Given problem A:
Apart from the Cemetery Group itself, name every architectural group or building that the Cemetery Group description mentions.
Given problem B:
Write the next paragraph of the Cemetery Group description, starting after its final sentence.

Source document:
Cemetery Group in Uxmal
The Cemetery Group in Uxmal — like the Dovecote and North Group — is what scholars refer to as an amphitheater court, where barrier mounds frame a courtyard on three sides while the fourth side has a dominant temple platform. Typologically it is earlier than the free-standing block design of the Nunnery Quadrangle, Quadrangle of the Birds and the Governor’s Palace. While the ruins of the Cemetery Group are in a less-than-desirable state of preservation, the site holds important evidence documenting foreign trade contacts and relationships between Uxmal to Chichen Itza in the late 800s.
At the center, an amphitheater courtyard contains four platforms or alters three of which have depictions of skulls and crossbones from which the group gets its name even though no mortal remains were ever discovered there. This cluster was neither a cemetery nor a place of death but a place of vital life and likely served as a royal palace.
Whereas the ancient Maya had the luxury of walking up a stairway that led to a vaulted gateway giving access to the complex from the south, modern visitors have a steep incline up a rocky passage between the north and east range of ruins. The long building that once provided the principal entrance from the south is now nothing more than a massive mound of rubble buried beneath the earth in a state of ruins making it barely noticeable. To the north, a truncated pyramid-temple that without question was a mighty monument in its heyday has now been reduced to a pile of rubble overtaken by dense vegetation. Another long-range building once stood erect in the east but has since fallen.
While this group was by no means a mortal cemetery it is indeed a place where temples — once thriving with life — now rest in ruins. Most of the piles of stone and earth are often passed over by the casual, unsuspecting tourist who feast their eyes only on what is immediately visible; a medium-sized platform on the west side that once supported three single-room buildings running north to south, of which only the central building has been sufficiently preserved.
While the central building has been restored the smaller buildings on the north and south have fallen. Two of the three entrances adjacent to the central doorway were filled in with dry-laid rubble upon discovery. This could only mean that the ancient architects intended to use the temple as a substructure but for some unknown reason, the building activity ceased preventing further construction from occurring. Stone tenons project from the roof comb indicates an earlier presence of stucco sculptures while crest work similar to the Dovecote give the otherwise sober building some character.
While the architectural and decorative features are signs of an earlier Puuc style, the stonework and construction techniques are characteristic of the Late Puuc style suggesting that this building was either constructed during a transitional period or built later perhaps paying homage to a more ancient style. Evidence from the hieroglyphic platforms located in the courtyard supports a date between 850-880 AD. In a traditional Maya three-part building scheme, the long central temple is flanked by two apartments and though they are physically separated by a narrow passageway, they are tightly linked compositionally. The passageway evokes the concept of the vaulted passage dividing the Governor’s Palace which may have been a response to this early model prototype.
Perhaps what is most interesting for our study is how the temple’s triptych doorway aligns perfectly with an unusual stone with three circular holes across the court on the east side. The only thing between them is one of the four sculpted platforms. Three of the sculpted platforms form a row on the north side of the courtyard, near the base of the truncated pyramid, while the fourth is found near the center of the court, roughly centered on the central doorway of the triptych temple on the west side.

Source records:
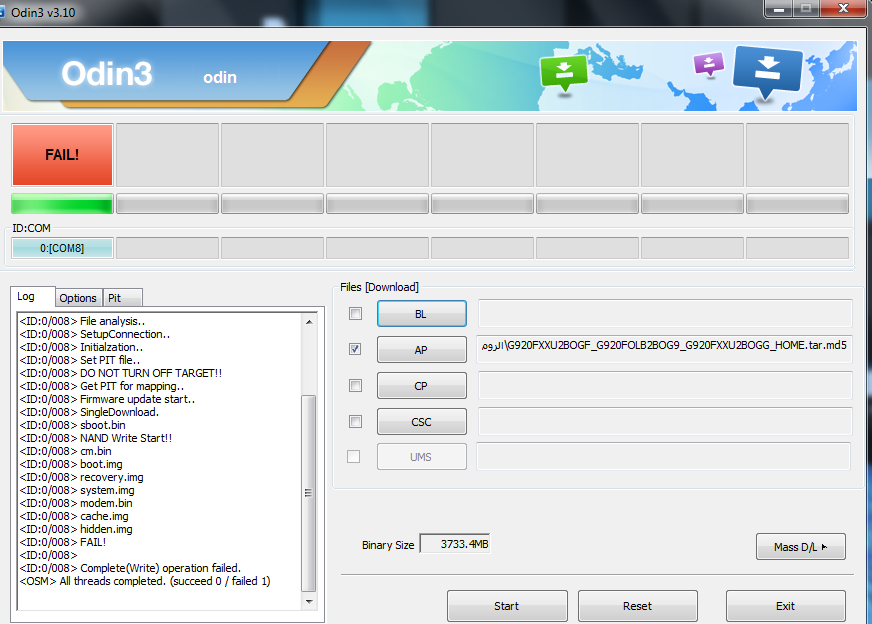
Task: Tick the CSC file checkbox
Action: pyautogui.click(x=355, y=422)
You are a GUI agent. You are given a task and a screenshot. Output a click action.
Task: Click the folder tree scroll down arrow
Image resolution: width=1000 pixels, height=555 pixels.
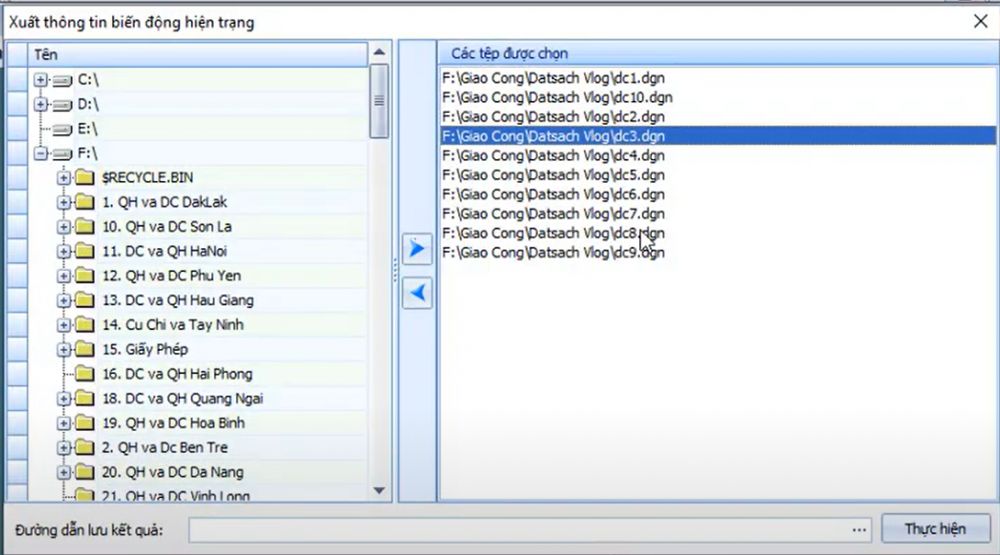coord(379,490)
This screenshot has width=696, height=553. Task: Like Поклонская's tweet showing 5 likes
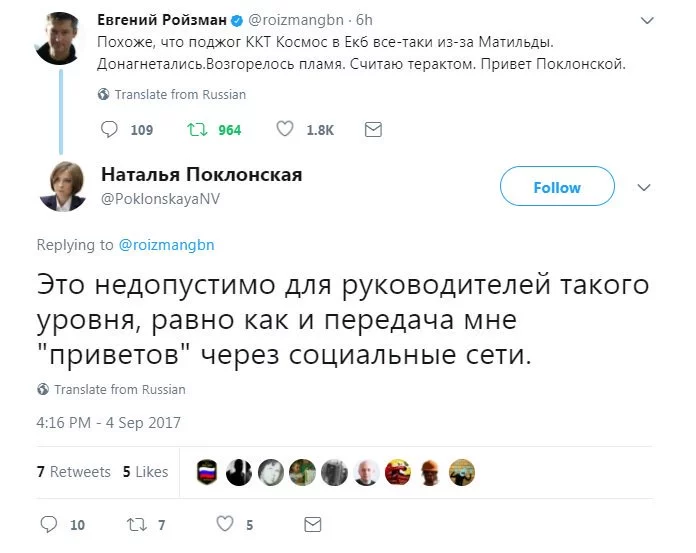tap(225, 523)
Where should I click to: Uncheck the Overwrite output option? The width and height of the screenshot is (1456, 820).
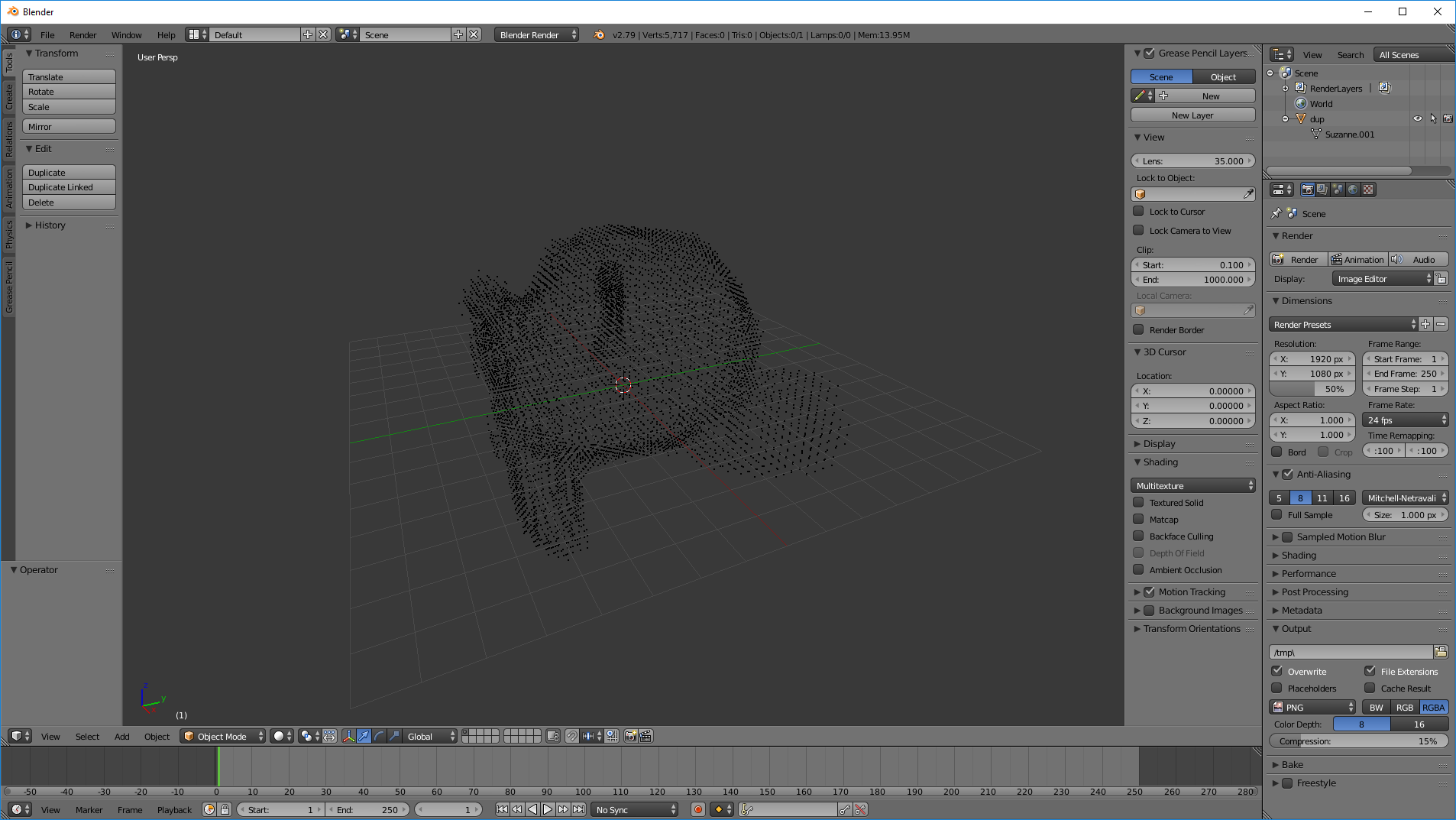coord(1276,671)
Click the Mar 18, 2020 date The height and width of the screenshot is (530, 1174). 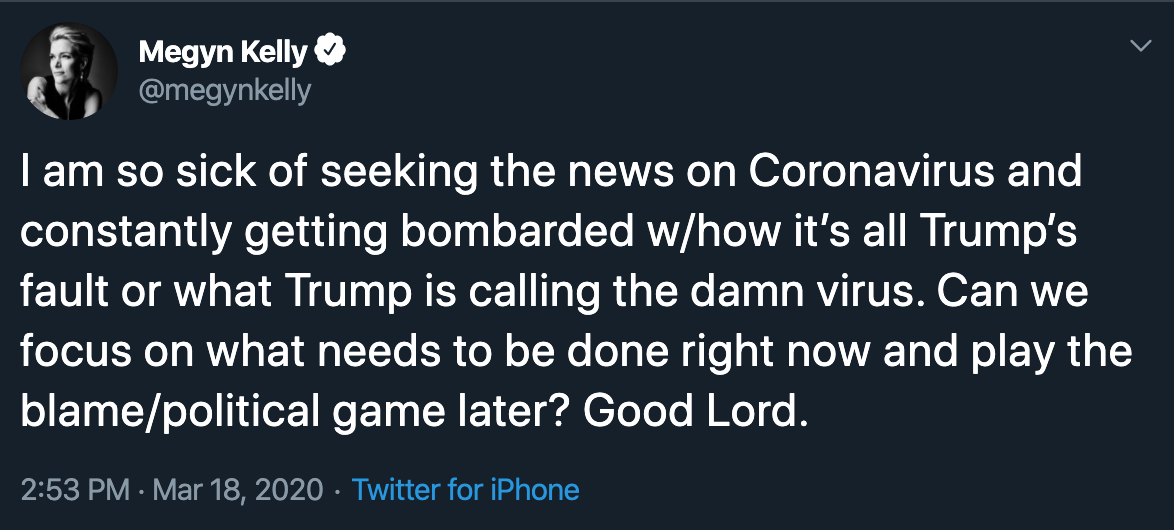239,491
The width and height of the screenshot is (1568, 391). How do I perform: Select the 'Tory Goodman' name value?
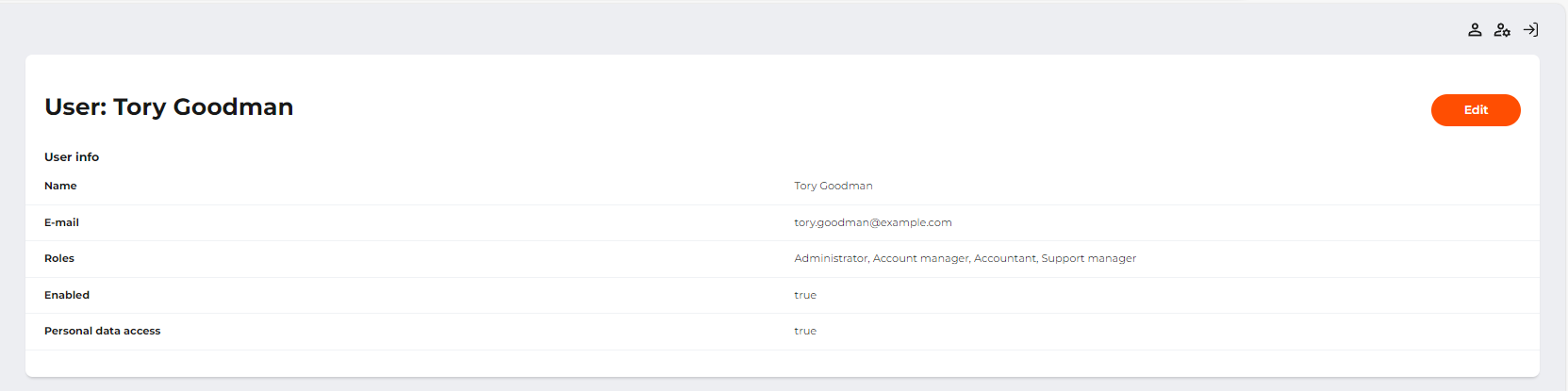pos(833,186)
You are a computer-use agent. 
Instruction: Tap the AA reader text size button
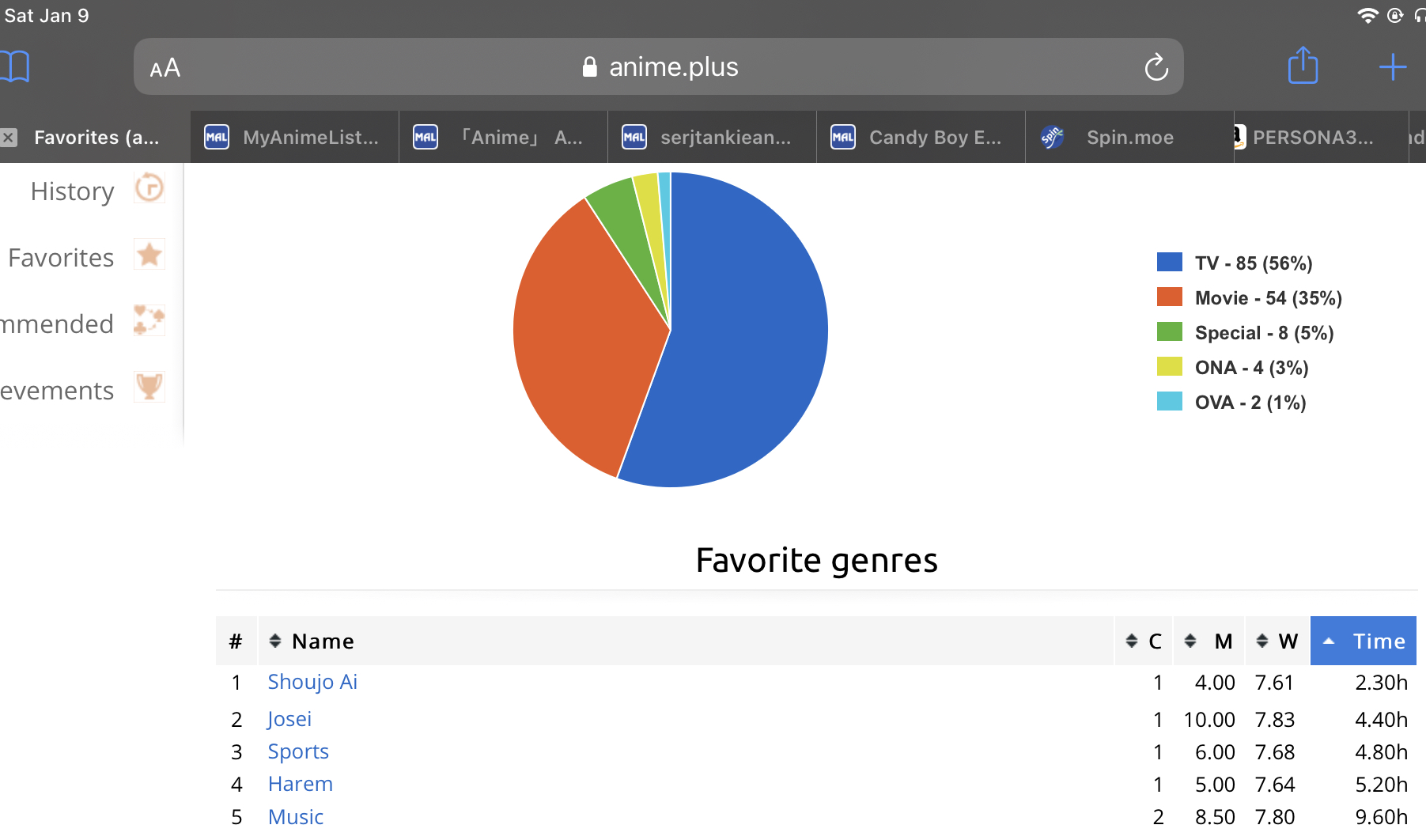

Task response A:
- Dovecote
- North Group
- Nunnery Quadrangle
- Quadrangle of the Birds
- Governor's Palace

Task response B:
Sculpted motifs of skull and crossbones bear a striking resemblance to the symbolism used in Freemasonry. Some Freemasons, such as Augustus Le Plongeon was convinced that the roots of Freemasonry were to be found in the ancient Maya culture. However, the motifs are uncommon for Puuc art and architecture. The platforms precede 897 AD, the traditional date associated with the Toltec conquest of Chichen Itza so the foreign symbols are best understood as influence from Chontal Maya traders or Putun Itza Maya who, with their Mexican connections, had ruled Chichen Itza since the middle 800s. These symbols serve to document evidence of such trade contacts.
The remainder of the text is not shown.